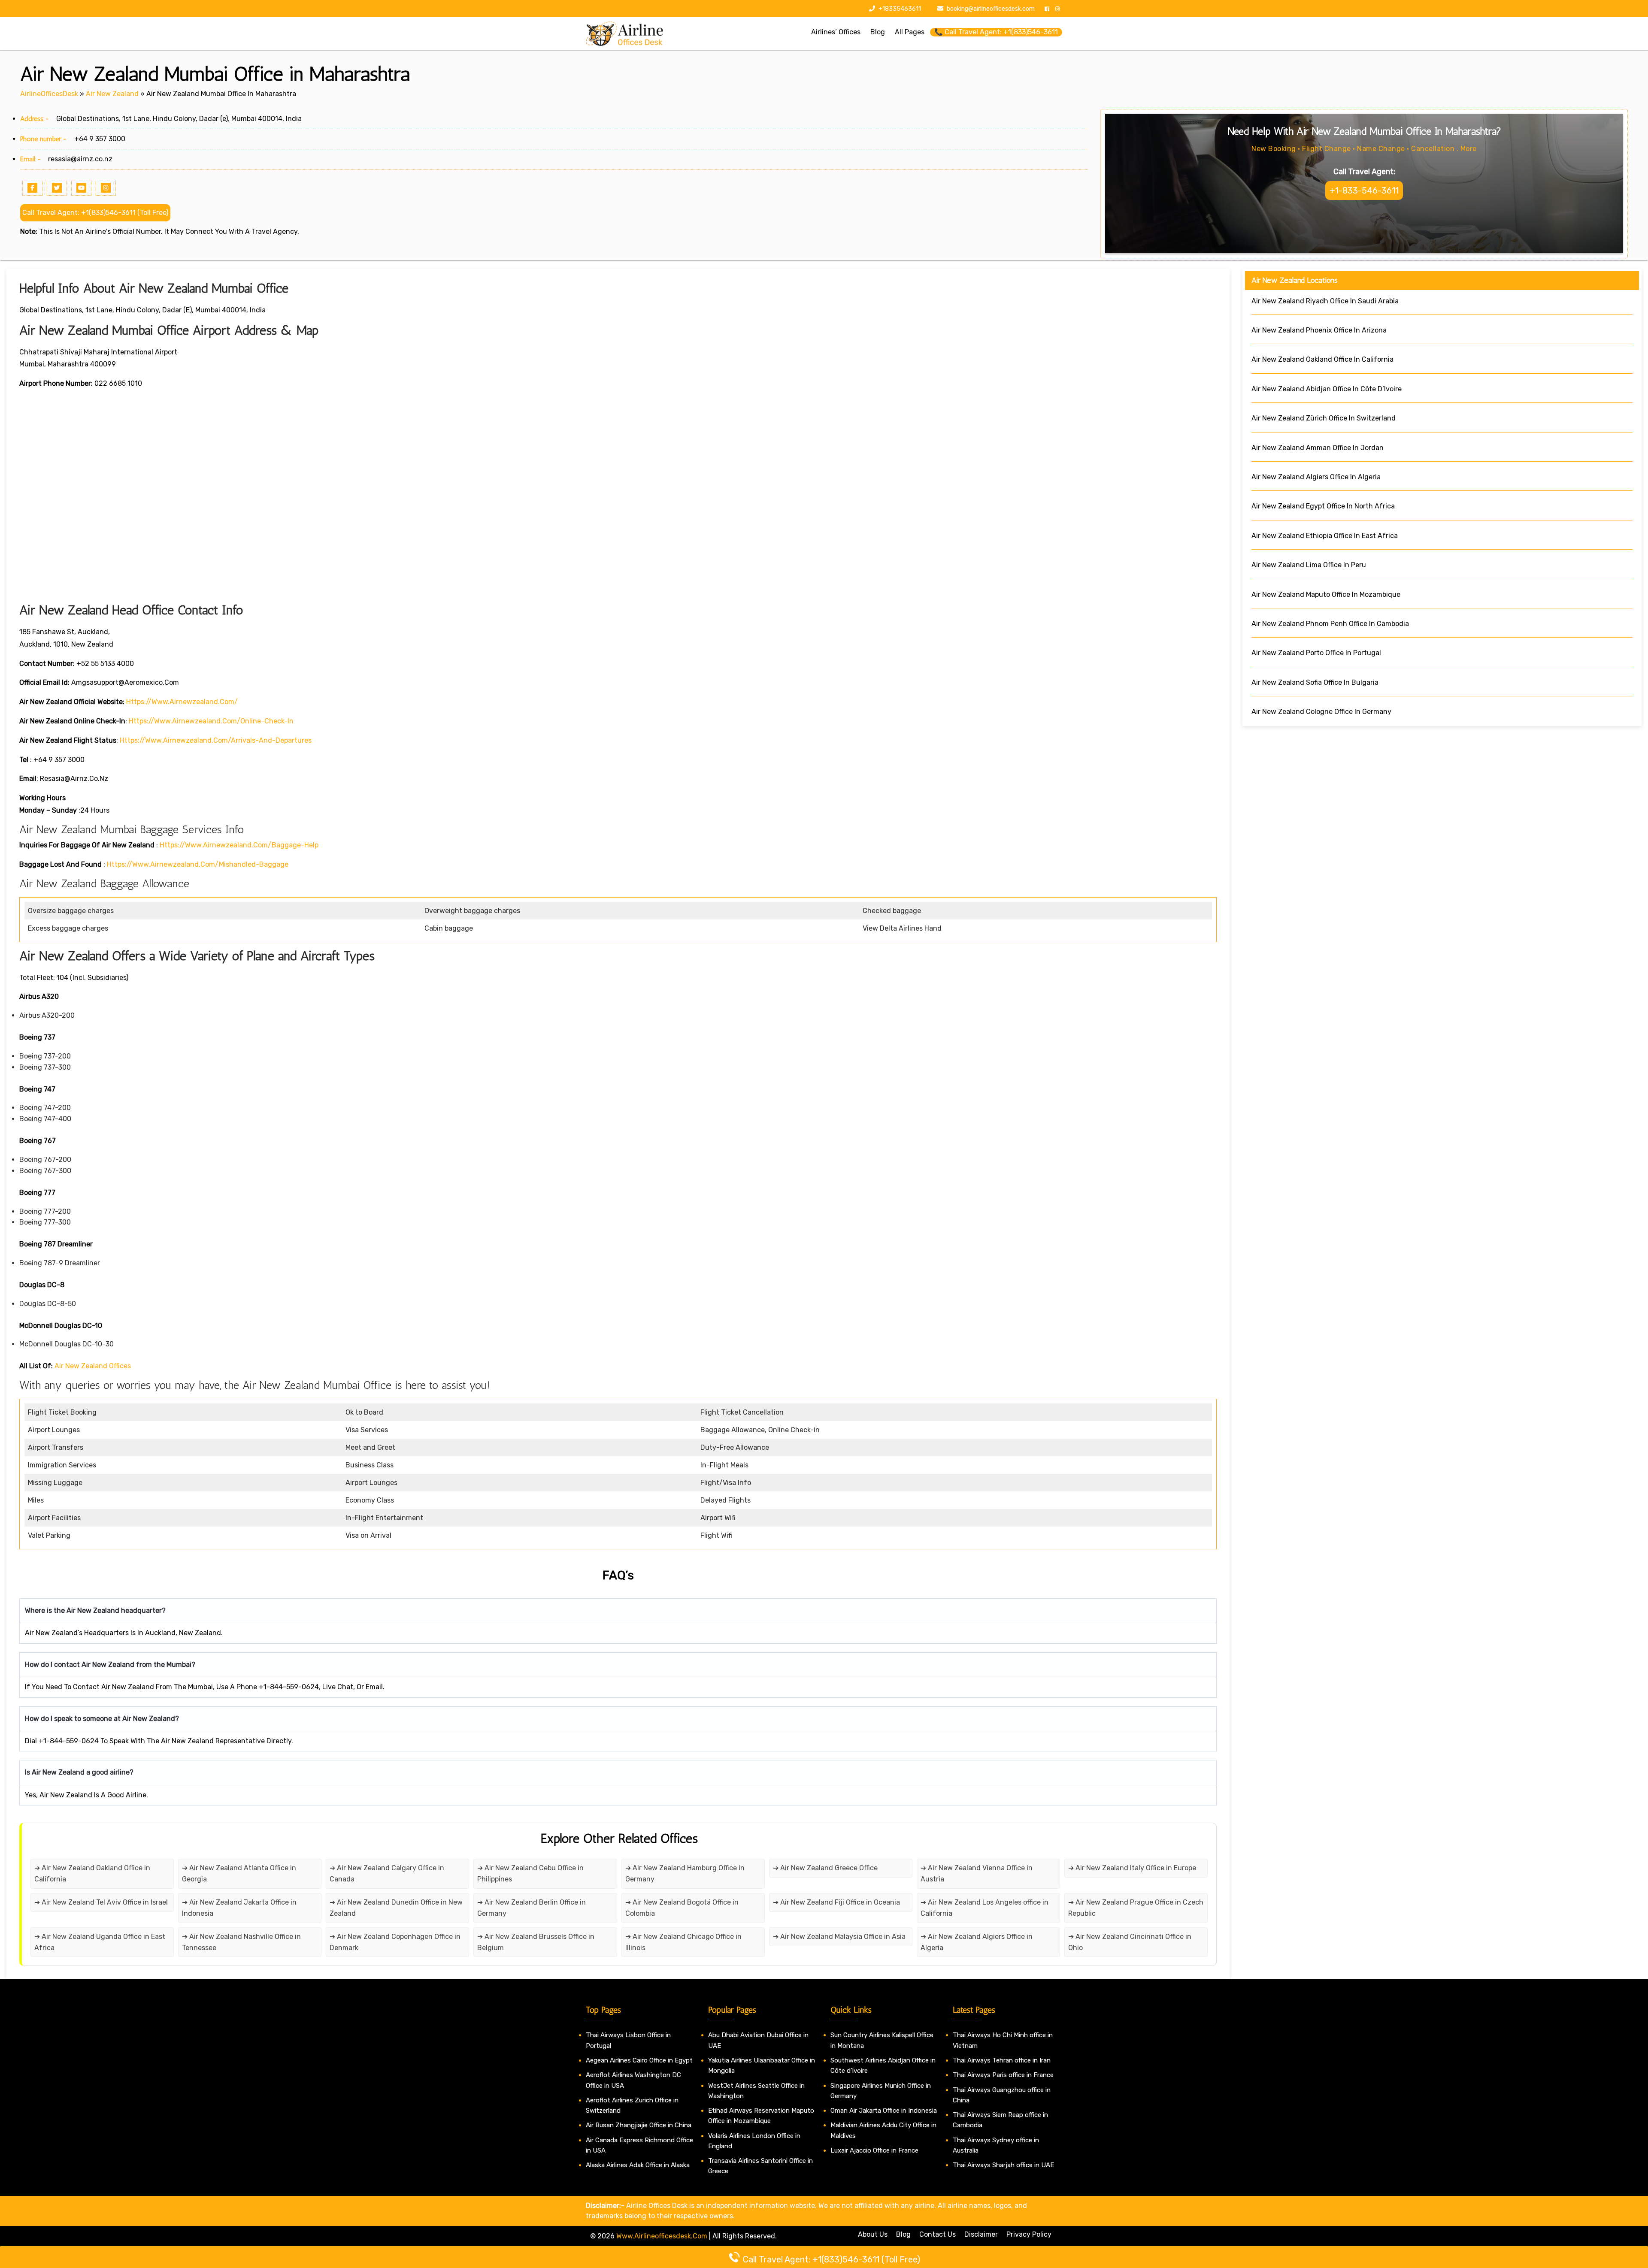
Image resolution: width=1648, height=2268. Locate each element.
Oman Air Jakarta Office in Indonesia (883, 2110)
...
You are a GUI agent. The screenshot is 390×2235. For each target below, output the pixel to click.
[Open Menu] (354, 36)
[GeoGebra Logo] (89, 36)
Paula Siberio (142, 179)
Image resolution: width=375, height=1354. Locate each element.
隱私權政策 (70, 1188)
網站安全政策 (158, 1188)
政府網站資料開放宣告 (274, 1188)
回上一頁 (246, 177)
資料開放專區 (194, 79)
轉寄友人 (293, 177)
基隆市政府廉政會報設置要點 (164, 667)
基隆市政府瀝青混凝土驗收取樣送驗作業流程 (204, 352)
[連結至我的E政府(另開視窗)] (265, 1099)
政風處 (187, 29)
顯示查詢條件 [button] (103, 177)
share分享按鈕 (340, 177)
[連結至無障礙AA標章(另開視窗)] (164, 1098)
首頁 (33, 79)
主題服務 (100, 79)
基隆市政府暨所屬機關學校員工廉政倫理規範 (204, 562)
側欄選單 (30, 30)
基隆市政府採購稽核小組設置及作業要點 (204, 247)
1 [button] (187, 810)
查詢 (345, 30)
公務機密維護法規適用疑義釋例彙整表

What is required: Among the entries above, find the line with "政府網站資料開放宣告 (274, 1188)" and the line with "公務機密維護法規適用疑義釋例彙整表"; give again exactly these two lines and all lines between them.

Solved exercise:
政府網站資料開放宣告 (274, 1188)
回上一頁 (246, 177)
資料開放專區 (194, 79)
轉寄友人 (293, 177)
基隆市政府廉政會報設置要點 (164, 667)
基隆市政府瀝青混凝土驗收取樣送驗作業流程 (204, 352)
[連結至我的E政府(另開視窗)] (265, 1099)
政風處 (187, 29)
顯示查詢條件 [button] (103, 177)
share分享按鈕 (340, 177)
[連結至無障礙AA標章(另開視窗)] (164, 1098)
首頁 (33, 79)
主題服務 (100, 79)
基隆市政府暨所屬機關學校員工廉政倫理規範 (204, 562)
側欄選單 (30, 30)
基隆市政府採購稽核小組設置及作業要點 (204, 247)
1 [button] (187, 810)
查詢 (345, 30)
公務機密維護法規適用疑義釋例彙整表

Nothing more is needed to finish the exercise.